■ **JOB**
Copy the entries below word for word, starting from the line that contains "You are a computer-use" and running through the end of the entries, with both ends included. Leave the pictures out of your copy.

# Start of RECORDS FOR PROCESSING

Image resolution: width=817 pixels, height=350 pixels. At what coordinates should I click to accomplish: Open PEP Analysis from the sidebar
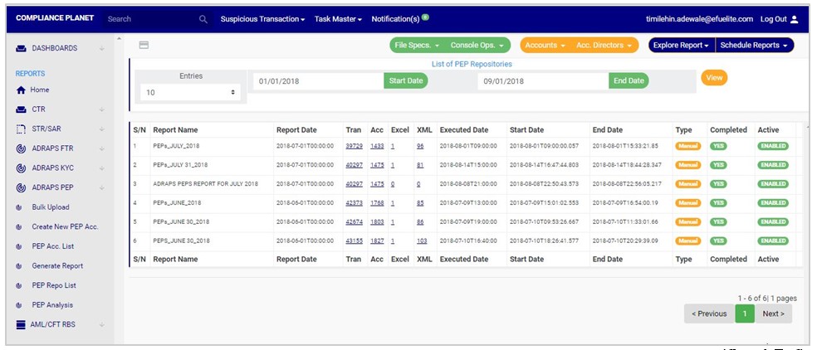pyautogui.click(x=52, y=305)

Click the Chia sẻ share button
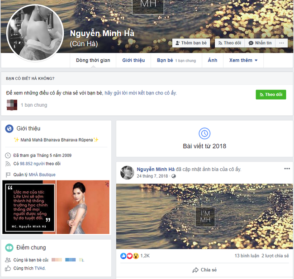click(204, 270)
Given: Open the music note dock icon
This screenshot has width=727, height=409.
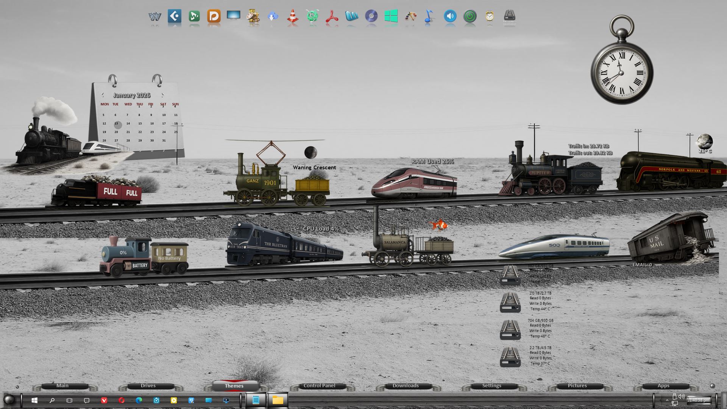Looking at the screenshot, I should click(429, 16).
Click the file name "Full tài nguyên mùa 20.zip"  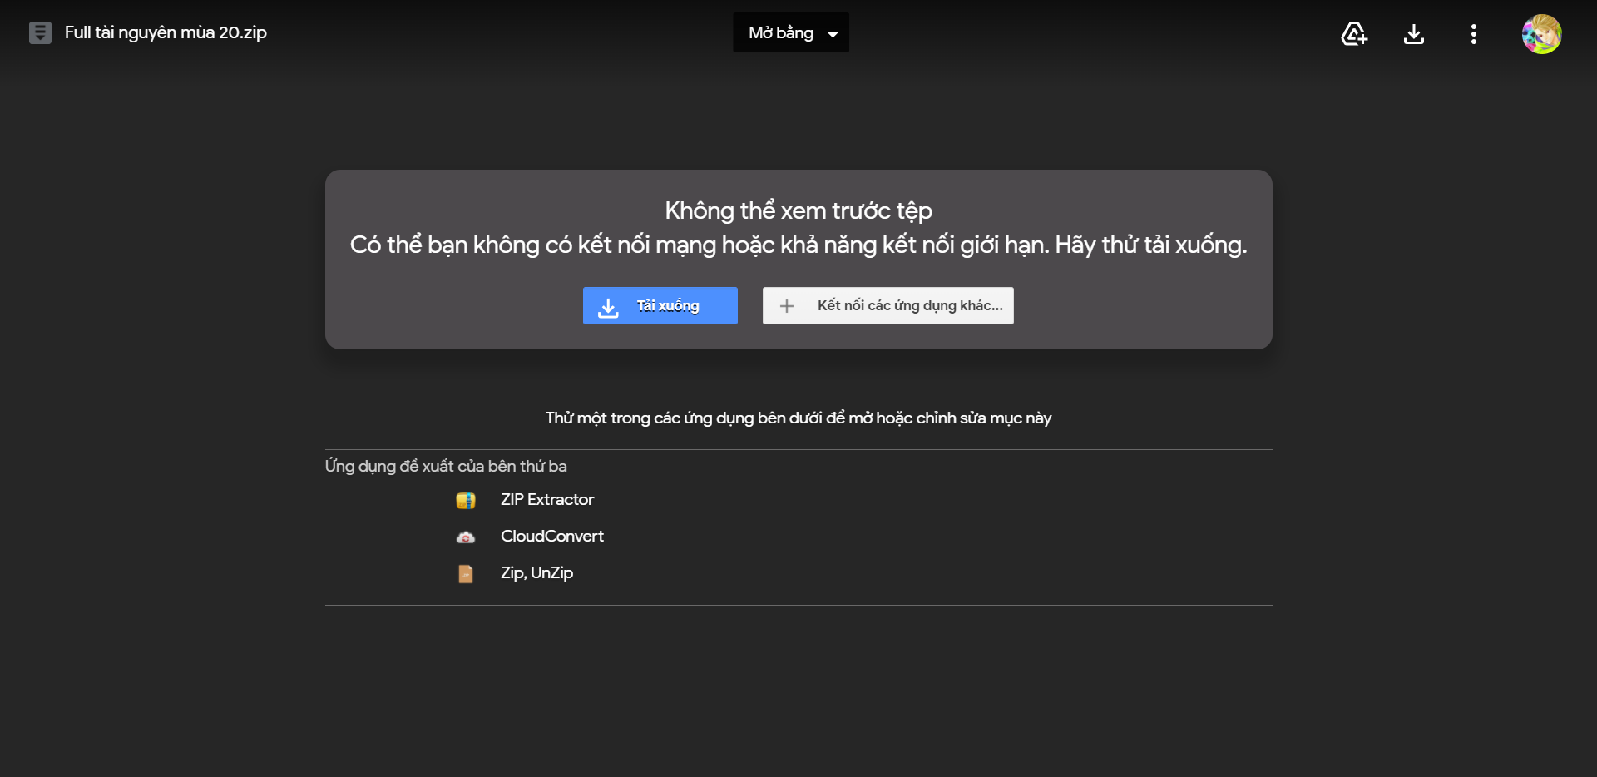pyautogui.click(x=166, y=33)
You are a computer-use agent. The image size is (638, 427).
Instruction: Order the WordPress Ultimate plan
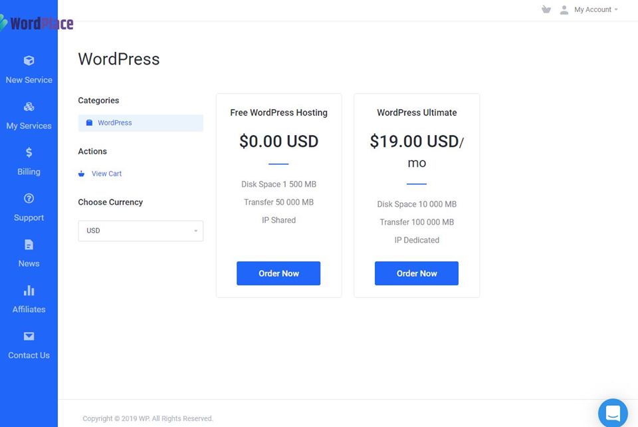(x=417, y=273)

# End of RECORDS FOR PROCESSING

■ **SOLUTION BELOW**
You are a computer-use agent. The image size is (638, 427).
Instruction: Order the WordPress Ultimate plan
(x=417, y=273)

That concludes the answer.